Dernière ligne droite. The L Word entre dans sa sixième et ultime saison. Déjà cinq ans que le show d'Ilene Chaiken montre des filles qui s’aiment à la télévision. Même si la série manque d’inventivité narrative et formelle, même si elle connaît souvent des baisses de régime, son apport culturel est incontestable, tout comme notre attachement à ses héroïnes.

L’histoire. La saison s’ouvre sur la disparition d’un des personnages clé, retrouvée sans vie dans la piscine. Les sept épisodes suivants consisteront en un long flash-back retraçant sur une période de trois mois les évènements qui ont mené à cette issue fatale.

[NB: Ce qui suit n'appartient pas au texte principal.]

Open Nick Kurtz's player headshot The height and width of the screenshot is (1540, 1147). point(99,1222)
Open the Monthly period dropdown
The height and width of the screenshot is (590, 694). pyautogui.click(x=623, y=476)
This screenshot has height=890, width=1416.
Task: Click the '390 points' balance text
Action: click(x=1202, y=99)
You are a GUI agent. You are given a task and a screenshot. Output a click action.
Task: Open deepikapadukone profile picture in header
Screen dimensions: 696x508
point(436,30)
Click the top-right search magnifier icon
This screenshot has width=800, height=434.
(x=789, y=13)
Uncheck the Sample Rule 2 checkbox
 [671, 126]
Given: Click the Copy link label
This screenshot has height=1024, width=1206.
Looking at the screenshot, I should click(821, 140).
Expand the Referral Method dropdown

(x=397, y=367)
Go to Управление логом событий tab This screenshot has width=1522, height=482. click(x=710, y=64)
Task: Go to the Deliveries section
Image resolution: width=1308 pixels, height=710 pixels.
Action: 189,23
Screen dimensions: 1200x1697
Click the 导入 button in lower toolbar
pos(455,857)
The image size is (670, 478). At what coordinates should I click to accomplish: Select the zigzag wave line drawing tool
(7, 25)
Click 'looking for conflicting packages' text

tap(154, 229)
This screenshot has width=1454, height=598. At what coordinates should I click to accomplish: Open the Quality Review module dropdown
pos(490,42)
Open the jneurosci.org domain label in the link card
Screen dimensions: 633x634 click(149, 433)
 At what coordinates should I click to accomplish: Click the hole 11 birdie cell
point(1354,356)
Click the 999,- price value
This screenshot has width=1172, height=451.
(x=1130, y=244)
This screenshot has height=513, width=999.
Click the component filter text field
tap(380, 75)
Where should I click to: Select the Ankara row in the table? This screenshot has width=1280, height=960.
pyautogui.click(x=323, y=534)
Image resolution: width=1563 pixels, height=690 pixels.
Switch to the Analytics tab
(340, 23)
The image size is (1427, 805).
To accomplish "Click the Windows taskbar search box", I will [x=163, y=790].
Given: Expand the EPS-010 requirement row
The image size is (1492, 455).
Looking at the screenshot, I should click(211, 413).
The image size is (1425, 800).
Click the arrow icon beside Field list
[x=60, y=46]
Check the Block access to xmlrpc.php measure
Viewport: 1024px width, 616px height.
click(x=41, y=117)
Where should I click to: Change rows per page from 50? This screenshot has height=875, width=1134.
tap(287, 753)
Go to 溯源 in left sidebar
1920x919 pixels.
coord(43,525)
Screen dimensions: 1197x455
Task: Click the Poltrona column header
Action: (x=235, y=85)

Notre avis. Passé le choc de la première séquence (relatif, l’info circulait partout depuis des semaines), qui place cette sixième saison sous des augures funestes, on retrouve les ingrédients qui font de The L Word un soap à la fois confortable (pas de surprises) et lassant (pas assez de surprises). Amitié, sexe et relations de couple… L’irrésistible mais prévisible Shane, qui regrette toujours trop tard, trahit cette fois la confiance de Jenny, laquelle délivre une des scènes d’hystérie dont elle a le secret, vengeance tordue à la clé. Bette et Tina ressassent leurs vieux débats sur la fidélité en robes du soir dans leur salon, tout en assumant main dans la main leurs responsabilités parentales quand leur fillette a de la fièvre. Le tout pendant qu’Alice dégaine son charme enfantin pour prouver à Tasha qu’elle l’aime malgré leurs différences. Kit et Helena, négligées par les scénaristes, ne font que passer. Au fil de ces 54 minutes trop bavardes, ce sont toujours les mêmes questions qui reviennent : Est-ce que fantasmer c’est tromper ? Doit-on se jurer fidélité ? L’amitié est-elle plus importante que l’amour ? Non pas que ça ne nous intéresse pas du tout, mais au bout de cinq saisons ces interrogations sans cesse renouvelées font l’effet d’un disque rayé. D’autant plus qu’au lieu de s’incarner dans des situations révélatrices et des images fortes, elles sont exposées par le menu dans des dialogues didactiques. Il y a pour tout dire dans cette litanie quelque chose qui nous a toujours légèrement agacé : un fond de psychologisme hygiéniste un peu pontifiant digne du premier coach venu, sur le mode prends-ta-vie-en-main-parlons-en-ça-ira-mieux. On a beau trouver Jenny pénible et Bette et Tina charmantes, on préfère finalement les débordements passionnels de la première à la rengaine lénifiante des secondes. C’est d’ailleurs quand la brune maniériste pique sa crise que la mise en scène décolle : la caméra dévore son visage meurtri, ses yeux troublés par les larmes, ses lèvres tremblantes. Une belle scène, qui ne suffit pas à donner à cet épisode l’ampleur qu’on attendrait d’une ouverture de dernière saison.